**Dataset entries**
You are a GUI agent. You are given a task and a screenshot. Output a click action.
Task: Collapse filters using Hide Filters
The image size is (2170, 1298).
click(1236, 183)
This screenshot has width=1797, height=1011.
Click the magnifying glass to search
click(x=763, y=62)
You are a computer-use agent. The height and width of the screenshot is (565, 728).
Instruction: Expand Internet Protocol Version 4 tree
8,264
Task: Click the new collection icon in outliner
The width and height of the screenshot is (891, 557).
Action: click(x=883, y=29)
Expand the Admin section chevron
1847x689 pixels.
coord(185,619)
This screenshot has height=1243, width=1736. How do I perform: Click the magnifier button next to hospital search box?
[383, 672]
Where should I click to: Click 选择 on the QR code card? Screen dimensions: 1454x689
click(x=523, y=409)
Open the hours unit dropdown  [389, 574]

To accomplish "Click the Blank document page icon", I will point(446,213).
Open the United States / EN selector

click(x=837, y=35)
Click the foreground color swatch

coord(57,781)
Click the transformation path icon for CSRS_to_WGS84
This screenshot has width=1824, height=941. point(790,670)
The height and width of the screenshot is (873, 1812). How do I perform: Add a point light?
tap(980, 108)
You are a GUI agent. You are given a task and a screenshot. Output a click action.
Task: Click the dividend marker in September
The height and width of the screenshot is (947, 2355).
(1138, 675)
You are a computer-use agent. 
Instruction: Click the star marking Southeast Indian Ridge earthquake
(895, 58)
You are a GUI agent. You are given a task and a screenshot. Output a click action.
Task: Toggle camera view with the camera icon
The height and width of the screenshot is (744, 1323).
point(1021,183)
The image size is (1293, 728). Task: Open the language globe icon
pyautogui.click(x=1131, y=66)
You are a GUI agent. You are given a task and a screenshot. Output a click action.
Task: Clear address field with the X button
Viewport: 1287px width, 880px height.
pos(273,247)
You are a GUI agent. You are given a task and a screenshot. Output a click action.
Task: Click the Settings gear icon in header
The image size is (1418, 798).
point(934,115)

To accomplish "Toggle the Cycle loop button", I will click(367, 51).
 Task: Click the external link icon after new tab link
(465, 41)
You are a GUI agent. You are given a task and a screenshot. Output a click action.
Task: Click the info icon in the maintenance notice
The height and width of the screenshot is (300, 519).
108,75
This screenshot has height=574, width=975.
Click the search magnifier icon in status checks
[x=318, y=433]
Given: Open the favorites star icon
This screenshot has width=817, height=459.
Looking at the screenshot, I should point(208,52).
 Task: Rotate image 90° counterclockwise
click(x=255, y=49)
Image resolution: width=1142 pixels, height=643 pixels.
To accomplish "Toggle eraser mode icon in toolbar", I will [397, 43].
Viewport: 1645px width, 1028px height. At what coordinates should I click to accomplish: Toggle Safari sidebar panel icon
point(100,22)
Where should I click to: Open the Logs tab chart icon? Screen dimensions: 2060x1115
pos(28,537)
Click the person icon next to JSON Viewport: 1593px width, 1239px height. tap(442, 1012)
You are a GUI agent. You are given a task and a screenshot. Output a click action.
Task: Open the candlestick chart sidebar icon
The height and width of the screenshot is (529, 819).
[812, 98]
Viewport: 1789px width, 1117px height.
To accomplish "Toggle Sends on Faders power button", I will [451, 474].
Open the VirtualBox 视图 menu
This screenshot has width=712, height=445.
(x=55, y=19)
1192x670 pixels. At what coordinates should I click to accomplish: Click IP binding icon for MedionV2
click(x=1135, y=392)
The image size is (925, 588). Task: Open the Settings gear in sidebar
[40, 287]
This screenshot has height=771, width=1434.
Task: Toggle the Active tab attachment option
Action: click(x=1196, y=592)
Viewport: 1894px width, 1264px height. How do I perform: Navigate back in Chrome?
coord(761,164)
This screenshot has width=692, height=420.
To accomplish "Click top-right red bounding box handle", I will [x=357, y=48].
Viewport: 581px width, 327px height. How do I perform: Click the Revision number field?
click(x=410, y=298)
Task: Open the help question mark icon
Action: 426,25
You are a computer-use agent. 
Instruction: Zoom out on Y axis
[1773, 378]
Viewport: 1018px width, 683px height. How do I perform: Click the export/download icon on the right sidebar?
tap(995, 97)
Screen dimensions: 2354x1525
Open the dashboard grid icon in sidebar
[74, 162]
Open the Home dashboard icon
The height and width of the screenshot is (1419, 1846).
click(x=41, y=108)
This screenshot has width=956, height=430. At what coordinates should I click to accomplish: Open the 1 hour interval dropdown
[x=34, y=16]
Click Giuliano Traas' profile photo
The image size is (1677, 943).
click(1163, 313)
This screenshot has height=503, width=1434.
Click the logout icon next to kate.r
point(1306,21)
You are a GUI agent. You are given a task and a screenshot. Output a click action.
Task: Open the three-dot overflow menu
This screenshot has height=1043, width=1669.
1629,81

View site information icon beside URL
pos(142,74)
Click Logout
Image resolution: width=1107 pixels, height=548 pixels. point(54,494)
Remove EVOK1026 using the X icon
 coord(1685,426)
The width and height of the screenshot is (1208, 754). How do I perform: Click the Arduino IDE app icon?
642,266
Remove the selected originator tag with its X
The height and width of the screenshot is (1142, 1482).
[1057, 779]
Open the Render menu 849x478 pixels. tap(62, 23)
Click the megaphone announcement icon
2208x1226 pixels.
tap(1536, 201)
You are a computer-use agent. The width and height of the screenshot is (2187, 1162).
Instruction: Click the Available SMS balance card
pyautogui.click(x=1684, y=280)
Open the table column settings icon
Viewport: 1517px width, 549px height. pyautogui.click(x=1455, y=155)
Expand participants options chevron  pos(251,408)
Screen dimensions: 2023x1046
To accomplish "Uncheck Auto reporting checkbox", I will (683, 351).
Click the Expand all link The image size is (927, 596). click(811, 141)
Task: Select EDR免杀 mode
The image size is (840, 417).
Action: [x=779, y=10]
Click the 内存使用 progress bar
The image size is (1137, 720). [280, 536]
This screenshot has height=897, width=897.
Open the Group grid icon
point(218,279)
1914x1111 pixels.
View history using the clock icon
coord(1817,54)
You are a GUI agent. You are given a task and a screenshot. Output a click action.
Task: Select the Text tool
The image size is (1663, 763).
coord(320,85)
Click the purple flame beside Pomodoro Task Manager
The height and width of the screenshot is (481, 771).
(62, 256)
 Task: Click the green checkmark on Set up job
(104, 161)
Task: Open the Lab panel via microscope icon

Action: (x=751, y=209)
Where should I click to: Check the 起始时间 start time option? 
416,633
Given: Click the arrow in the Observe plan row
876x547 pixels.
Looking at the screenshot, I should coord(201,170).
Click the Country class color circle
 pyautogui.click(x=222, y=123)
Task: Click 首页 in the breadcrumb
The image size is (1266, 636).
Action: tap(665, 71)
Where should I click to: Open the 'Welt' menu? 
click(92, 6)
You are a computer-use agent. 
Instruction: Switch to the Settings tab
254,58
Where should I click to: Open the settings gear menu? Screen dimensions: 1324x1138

**Exercise**
Only the count, nothing else: how many lines of the records hold the word "mode"?

**Expected answer**
2